Some countries, for example, Cuba, are making considerable ventures in training health professionals for export. In exchange, the migrant workers build the economies of their home countries in terms of remittances and improved proficiencies when they eventually return. The contribution of emigrant health professionals is essential in the fabric of economic development (Bell et al., 2015). However, this does not mean that destination countries do not gain from migrant health workers. When their labor force is improved, brain gain is acquired from the skilled personnel migrating into the country. This also boosts population diversity, and savings are achieved because there is no need to train additional health workers. Furthermore, the nations of origin suffer particularly with respect to brain drain.
Attributable to improved telecommunication expertise that enables real-time communication among players far apart, there has been increased sharing of management skills and health policies.
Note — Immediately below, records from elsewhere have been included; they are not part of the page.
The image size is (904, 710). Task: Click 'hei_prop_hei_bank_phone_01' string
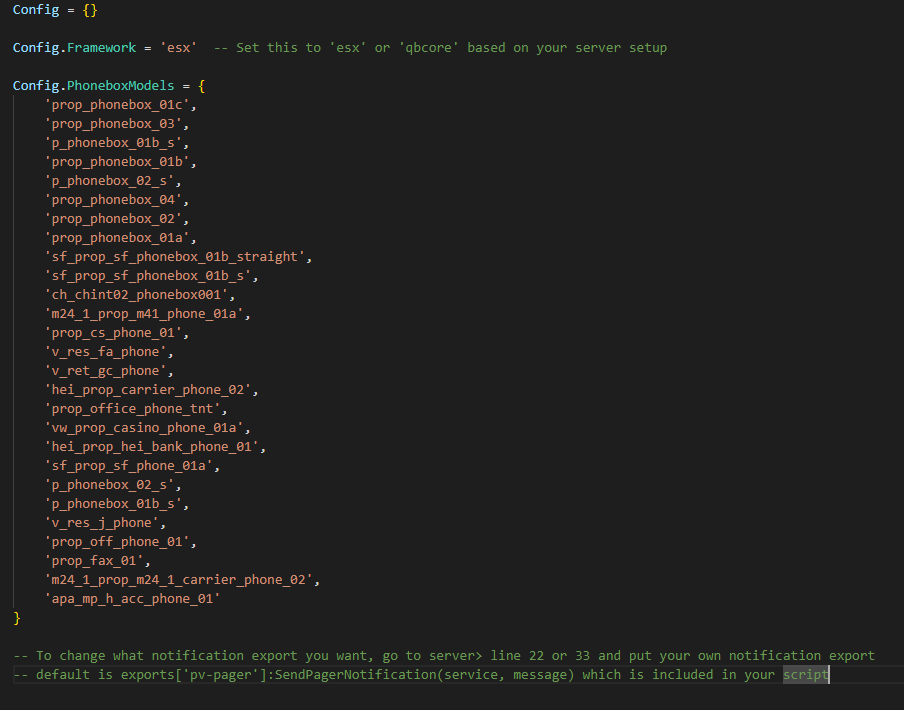point(152,447)
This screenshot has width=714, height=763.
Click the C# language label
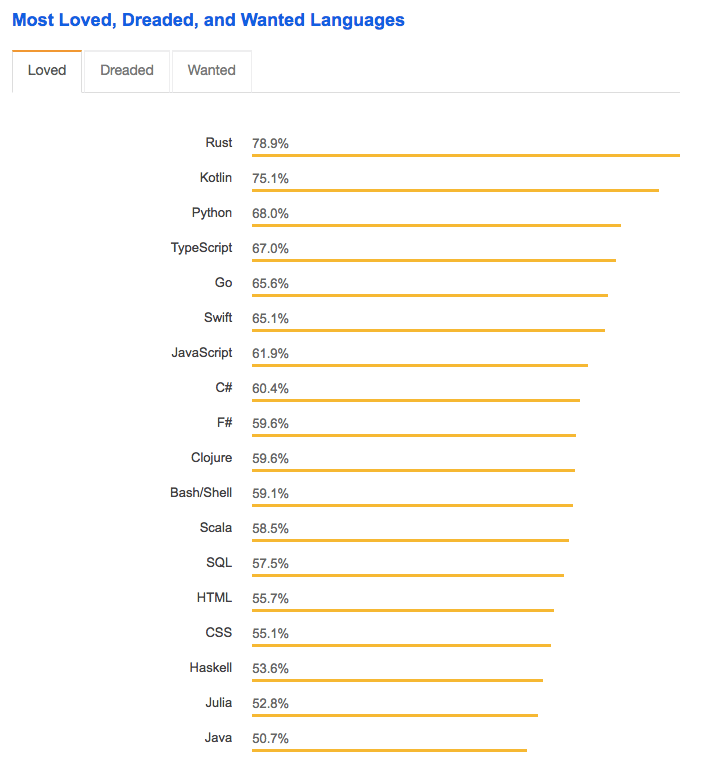point(223,388)
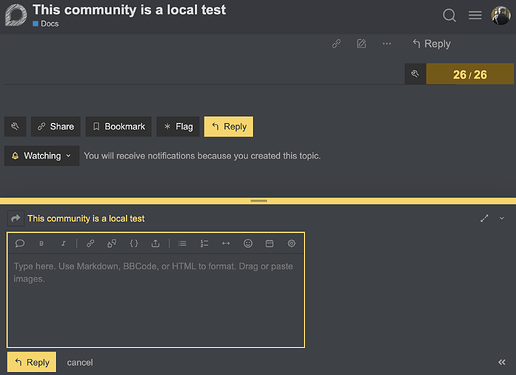Edit the post with pencil icon
The image size is (516, 375).
(x=361, y=44)
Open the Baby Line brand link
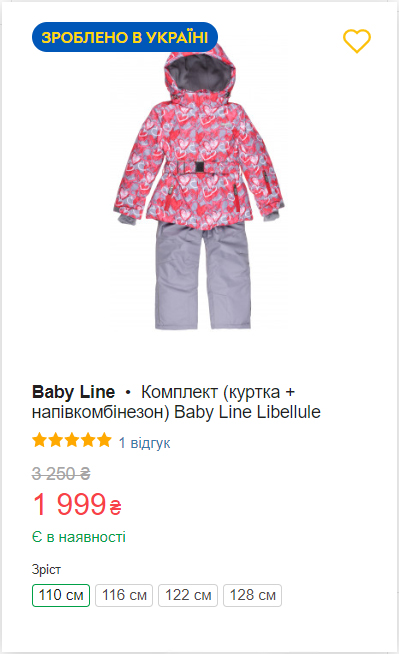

A perfect instance of such sharing is the patient classification system. The government of the US-directed that health institutions take up a patient classification system called Diagnosis-Related Groups. Research experts at Yale University devised the system with the aim of offering a tool for the identification of case-mix differences from one infirmary to another and establish costs and prices more successfully. Since then, different versions of the Diagnosis-Related Groups have been adopted in about 30 nations around the world (Connell, 2016).
Conclusion
The influence of globalization in healthcare is evident in the establishment of opportunities for diverse organizations to create more products and broaden their market share. Nevertheless, this has brought about countless fundamental and challenging economic as well as health concerns. In the present times, health care provides not just remarkable possibilities, for instance, quick reaction to calamities but also gives rise to depressing occurrences such as the quick spread of diseases. Globalization has greatly facilitated the flow of patients, caregivers, managerial practices, and health policies across international boundaries.
References
Bell, D., Holliday, R., Ormond, M., & Mainil, T. (2015). Transnational healthcare, cross-border perspectives. Social Science & Medicine, 124, 284-289.
Burns, L., Bradley, E., & Weiner, B. (2011). Shortell and Kaluzny’s healthcare management: Organization design and behavior (6th ed.). Boston, MA: Cengage Learning.
Connell, J. (2016). Reducing the scale? From global images to border crossings in medical tourism. Global Networks, 16(4), 531-550.
Lee, E., Hamelin, T., & Daugherty, J. (2018). Globalization of health service: Sharing of best practices in perianesthesia nursing care, a case study of cross-border institutional collaboration. Journal of PeriAnesthesia Nursing, 33(2), 209-219.
Schuftan, C. (2015). Commentary: Globalization, health sector reform, and the human right to health: Implications for future health policy. International Journal of Health Services, 45(1), 187-193.